Jadi saya merasa mendapatkan kemudahan belajar agama dari Allah,
otodidak. Saya tidak aktif di organisasi mana pun karena merasa tidak
mampu.
Setelah
itu sekolah kedokteran, sekolah kedokteran itu juga karena doa orang
tua bukan karena kepandaian, karena ibu saya menghendaki ada dari salah
satu putranya menjadi dokter. Tahun 1970 ikut tes dan Alhamdulillah
diterima sampai lulus di Universitas Gajah Mada, Yogyakarta.
Kemudian
saya menjadi pegawai negeri, diterima sebagai pendidik di Universitas
Sebelas Maret sebagai staf pendidik di Fakultas Kedokteran.
Kemudian
tahun 1985 saya mengambil spesialis penyakit dalam di fakultas
kedokteran UI. Setelah itu Allah menjalankan lagi, di usia 53 tahun saya
ngambil S3 di Unair (Universitas Airlangga) d i Surabaya,
Alhamdulillah hasilnya (desertasi, red) Cumlaude dan hasilnya bisa saya
daftarkan di HAKI (Hak Kekayaan Intelektual) dan diterima, saya beri
nama ‘Jalur Zainal’ itu internasional.
Kemudian
saya memang aktif diangkat jadi pengurus MUI tidak mendaftar, tahun
1992. Waktu itu saya sedang tidur sore habis dari kantor, lalu ditelepon
dari MUI ada Musda waktu itu, disuruh datang. “Untuk apa?” mau
dilantik katanya. “wong saya ngga bisa apa-apa” orang-orang yang hadir
waktu itu sepakat pak Zainal dilantik sebagai ketua Komisi Dakwah.
Kemudian
saya mengikuti beberapa tahun, beberapa pergantian ketua MUI mulai
KH. Ali Darokah, KH. Ahmad Slamet, kemudian Prof. Dr. Muhammad Saleh,
lalu saya yang disuruh maju menjadi ketua MUI.
Sebenarnya
saya merasa tidak pantas dan saya anggap itu sebagai musibah karena
saya harus memikul amanah yang cukup berat. Diangkat jadi ketua MUI
kira-kira tahun 2009.
Sebagai tokoh sepuh, bagaimana perkembangan kota Solo?
Kondisi
umat Islam di sini Alhamdulillah bersatu, baik, bersama dengan umat non
muslim kondusif. Kalau ada apa-apa itu ada sesuatu dari luar dan
mengejutkan yang umat Islam Solo meyakini kalau itu rekayasa, seperti
kasus bom. Umat Islam itu meyakini itu rekayasa dan itu hak kita untuk
tidak percaya. Juga Kapunton yang dibom, saya tidak percaya itu umat
Islam.
Jadi
kota Solo sebenarnya sangat kondusif, sangat tentram. Persitiwa kemarin
itu kesalahpahaman yang berujung bentrok, kita patut apresiasi Kapolres
dan anak-anak dari laskar Hisbah yang sangat taat, dengan emosi
jihadnya dengan membawa senjata tajam tapi hampir tidak ada darah yang
tercecer, bisa kembali ke tempatnya, masjid Al Muhajirin tanpa masalah
apa pun.
Basis komunis itu sudah terkikis?
Memang
ada yang mau mengacau lewat bedah buku-bedah buku yang sangat tidak
mutu yang mau merusak kota Solo, seperti kemarin ada bedah buku tentang
Gerwani kita tolak dan Kapolres juga setuju. Kemudian Irshad Manji mau
datang juga kita tolak, jadi Alhamdulillah semua tunduk kepada amir, ketua MUI.
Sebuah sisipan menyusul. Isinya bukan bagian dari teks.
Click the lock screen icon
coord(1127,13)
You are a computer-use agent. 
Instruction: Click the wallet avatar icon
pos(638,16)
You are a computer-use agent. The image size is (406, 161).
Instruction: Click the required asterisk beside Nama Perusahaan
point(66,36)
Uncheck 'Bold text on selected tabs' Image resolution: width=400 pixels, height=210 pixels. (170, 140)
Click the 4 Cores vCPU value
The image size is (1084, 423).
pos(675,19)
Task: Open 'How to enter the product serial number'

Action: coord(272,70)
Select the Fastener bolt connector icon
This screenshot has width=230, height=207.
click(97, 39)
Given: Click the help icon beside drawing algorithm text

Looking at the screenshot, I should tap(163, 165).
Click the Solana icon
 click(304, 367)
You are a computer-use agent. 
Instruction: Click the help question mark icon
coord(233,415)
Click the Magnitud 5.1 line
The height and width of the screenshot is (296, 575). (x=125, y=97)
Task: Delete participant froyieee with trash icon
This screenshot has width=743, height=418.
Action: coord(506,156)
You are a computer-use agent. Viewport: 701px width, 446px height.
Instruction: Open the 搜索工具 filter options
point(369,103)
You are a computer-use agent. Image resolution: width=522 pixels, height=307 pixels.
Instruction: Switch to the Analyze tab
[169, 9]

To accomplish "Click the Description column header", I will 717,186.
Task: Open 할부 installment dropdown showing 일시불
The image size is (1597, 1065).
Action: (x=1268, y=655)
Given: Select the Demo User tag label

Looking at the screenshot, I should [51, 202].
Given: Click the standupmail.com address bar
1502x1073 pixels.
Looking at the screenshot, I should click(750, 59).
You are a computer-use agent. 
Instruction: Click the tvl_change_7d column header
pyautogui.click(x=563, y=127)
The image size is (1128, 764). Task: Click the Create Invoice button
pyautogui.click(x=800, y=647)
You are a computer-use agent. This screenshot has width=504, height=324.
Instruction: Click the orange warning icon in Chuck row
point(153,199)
Apa peran dan fungsi MUI itu sendiri?
Sesuai dengan AD/ARTnya, sejalan dengan MUI pusat , kita lembaga yang bergerak dalam amar ma’ruf nahi munkar yang terdiri dari ‘ulama, zu’ama dan umara.
MUI Solo pernah mengeluarkan fatwa?
Kalau
fatwa itu kewajiban MUI pusat, kita hanya pernah membuat buku Tanggapan
terhadap Deradikalisasi yang diadakan di kota Solo.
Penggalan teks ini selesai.